→ EXTRACTED TEXT
•••

Reference Paper: Transfer String Kernel for Cross-Context DNA-Protein Binding Prediction
Running the Matlab Code:
- Download code folder and open in Matlab
- Compile all the C files
mex mexcntsrtna.c
mex mexEtractKmer.c
mex mexextractuniqena.c
mex mexextractuniquena_int.c
Run TSK code
stringkernel_betaKMM('example.fasta',10,3,1000)
(stringkernel_betaKMM(FASTA format file, k parameter , m parameter , number of training samples)
Note: example.fasta consists of 2000 sequences, with following format:
>chr1:465738-478736 (position)|-1 (label) [header]
TACGATCGATCGATCGATCGATCA.....ATCGCTCGAT (100bp length DNA sequences)
This will generate the following kernel files for input into SVM package SVMLight (commented code modifications available for LIBSVM format output in the code):
example.fasta.10.3.1000.TESTKERNEL.txt : Test Kernel file
example.fasta.10.3.1000.TRAINKERNEL.txt : Train Kernel file (Simple SK)
example.fasta.10.3.1000.WEIGHTTRAINKERNEL.txt : Train Kernel file with weights (TSK)

•••

→ EXERCISES
(1) In the Transfer String Kernel instructions, how many sequences does example.fasta contain?
(2) Resume the Transfer String Kernel instructions after the line describing the weighted train kernel file.

•••

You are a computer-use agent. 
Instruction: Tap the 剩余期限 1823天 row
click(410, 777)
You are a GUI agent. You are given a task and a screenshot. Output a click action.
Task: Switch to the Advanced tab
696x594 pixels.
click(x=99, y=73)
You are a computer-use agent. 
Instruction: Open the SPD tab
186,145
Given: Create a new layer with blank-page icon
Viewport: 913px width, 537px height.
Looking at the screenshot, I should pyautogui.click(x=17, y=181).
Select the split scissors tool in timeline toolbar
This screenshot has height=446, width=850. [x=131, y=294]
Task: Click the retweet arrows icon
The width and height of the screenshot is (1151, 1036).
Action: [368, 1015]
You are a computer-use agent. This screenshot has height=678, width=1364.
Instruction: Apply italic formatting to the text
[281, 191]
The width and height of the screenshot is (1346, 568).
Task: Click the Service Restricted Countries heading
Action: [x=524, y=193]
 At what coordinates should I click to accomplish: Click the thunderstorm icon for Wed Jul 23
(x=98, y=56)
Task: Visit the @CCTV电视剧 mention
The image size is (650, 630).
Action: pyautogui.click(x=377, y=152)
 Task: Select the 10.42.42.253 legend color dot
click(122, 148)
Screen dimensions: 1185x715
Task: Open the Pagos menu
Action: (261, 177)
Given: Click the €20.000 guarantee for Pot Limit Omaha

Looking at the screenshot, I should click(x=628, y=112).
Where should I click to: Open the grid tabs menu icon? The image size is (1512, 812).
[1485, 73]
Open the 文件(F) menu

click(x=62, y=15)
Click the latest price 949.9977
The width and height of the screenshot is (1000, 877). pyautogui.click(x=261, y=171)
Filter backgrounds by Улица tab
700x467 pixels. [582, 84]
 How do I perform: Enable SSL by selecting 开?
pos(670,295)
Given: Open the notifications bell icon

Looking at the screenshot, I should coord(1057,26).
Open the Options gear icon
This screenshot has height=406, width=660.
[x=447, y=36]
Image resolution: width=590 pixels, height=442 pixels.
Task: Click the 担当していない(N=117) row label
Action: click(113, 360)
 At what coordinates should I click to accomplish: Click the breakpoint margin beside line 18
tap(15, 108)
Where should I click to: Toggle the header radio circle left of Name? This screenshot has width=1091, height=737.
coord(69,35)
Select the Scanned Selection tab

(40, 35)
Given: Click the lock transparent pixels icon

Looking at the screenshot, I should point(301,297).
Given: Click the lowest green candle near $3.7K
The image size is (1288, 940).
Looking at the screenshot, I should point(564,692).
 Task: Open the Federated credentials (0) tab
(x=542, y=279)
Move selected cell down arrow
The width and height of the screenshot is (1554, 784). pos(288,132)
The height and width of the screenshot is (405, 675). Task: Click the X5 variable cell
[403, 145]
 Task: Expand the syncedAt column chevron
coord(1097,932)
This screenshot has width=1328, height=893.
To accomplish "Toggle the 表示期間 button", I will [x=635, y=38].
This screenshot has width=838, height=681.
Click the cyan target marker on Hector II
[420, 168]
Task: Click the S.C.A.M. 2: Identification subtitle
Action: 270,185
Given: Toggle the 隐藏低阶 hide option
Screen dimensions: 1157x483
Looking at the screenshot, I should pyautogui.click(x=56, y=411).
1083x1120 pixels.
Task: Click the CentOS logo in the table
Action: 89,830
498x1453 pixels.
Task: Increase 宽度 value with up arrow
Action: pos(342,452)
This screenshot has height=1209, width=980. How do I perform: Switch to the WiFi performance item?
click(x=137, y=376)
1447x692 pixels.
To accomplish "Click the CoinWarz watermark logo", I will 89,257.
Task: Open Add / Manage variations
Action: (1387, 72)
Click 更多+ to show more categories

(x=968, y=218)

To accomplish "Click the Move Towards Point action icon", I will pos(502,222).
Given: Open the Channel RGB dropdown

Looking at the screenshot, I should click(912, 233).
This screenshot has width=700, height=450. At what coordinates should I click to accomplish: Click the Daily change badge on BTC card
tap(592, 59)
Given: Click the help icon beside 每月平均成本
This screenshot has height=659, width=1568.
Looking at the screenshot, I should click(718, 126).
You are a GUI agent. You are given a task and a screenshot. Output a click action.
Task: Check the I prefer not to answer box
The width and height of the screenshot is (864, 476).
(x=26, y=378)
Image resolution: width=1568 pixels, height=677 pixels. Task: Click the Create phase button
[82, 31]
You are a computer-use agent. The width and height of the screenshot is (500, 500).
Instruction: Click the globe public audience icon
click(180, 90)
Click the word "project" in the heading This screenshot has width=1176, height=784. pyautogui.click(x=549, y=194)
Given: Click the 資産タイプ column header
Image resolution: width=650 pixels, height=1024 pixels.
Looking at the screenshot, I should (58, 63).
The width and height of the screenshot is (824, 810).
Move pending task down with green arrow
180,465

•••

→ EXPECTED RESULTS
(1) 2000 sequences.

(2)
example.fasta.LABELS.txt : File containing true labels for the testing
We use the SVMLight package for implementing SVM classifier for TSK :
Once the kernel files are generated, use following commands to train/test the svm
Note: These are just example commands, hyperparameter tuning of C parameter (-c) maybe be required to choose the best value.
Training:
svm_learn -c 1 example.fasta.10.3.1000.WEIGHTTRAINKERNEL.txt model.tmp
Classification:
svm_classify -f 1 example.fasta.10.3.1000.TESTKERNEL.txt model.tmp example.fasta.10.3.1000.WEIGHTPRED.txt
Note: stringKernel_betaKMM.m also contains (commented) code to print out kernels in format for LIBSVM package.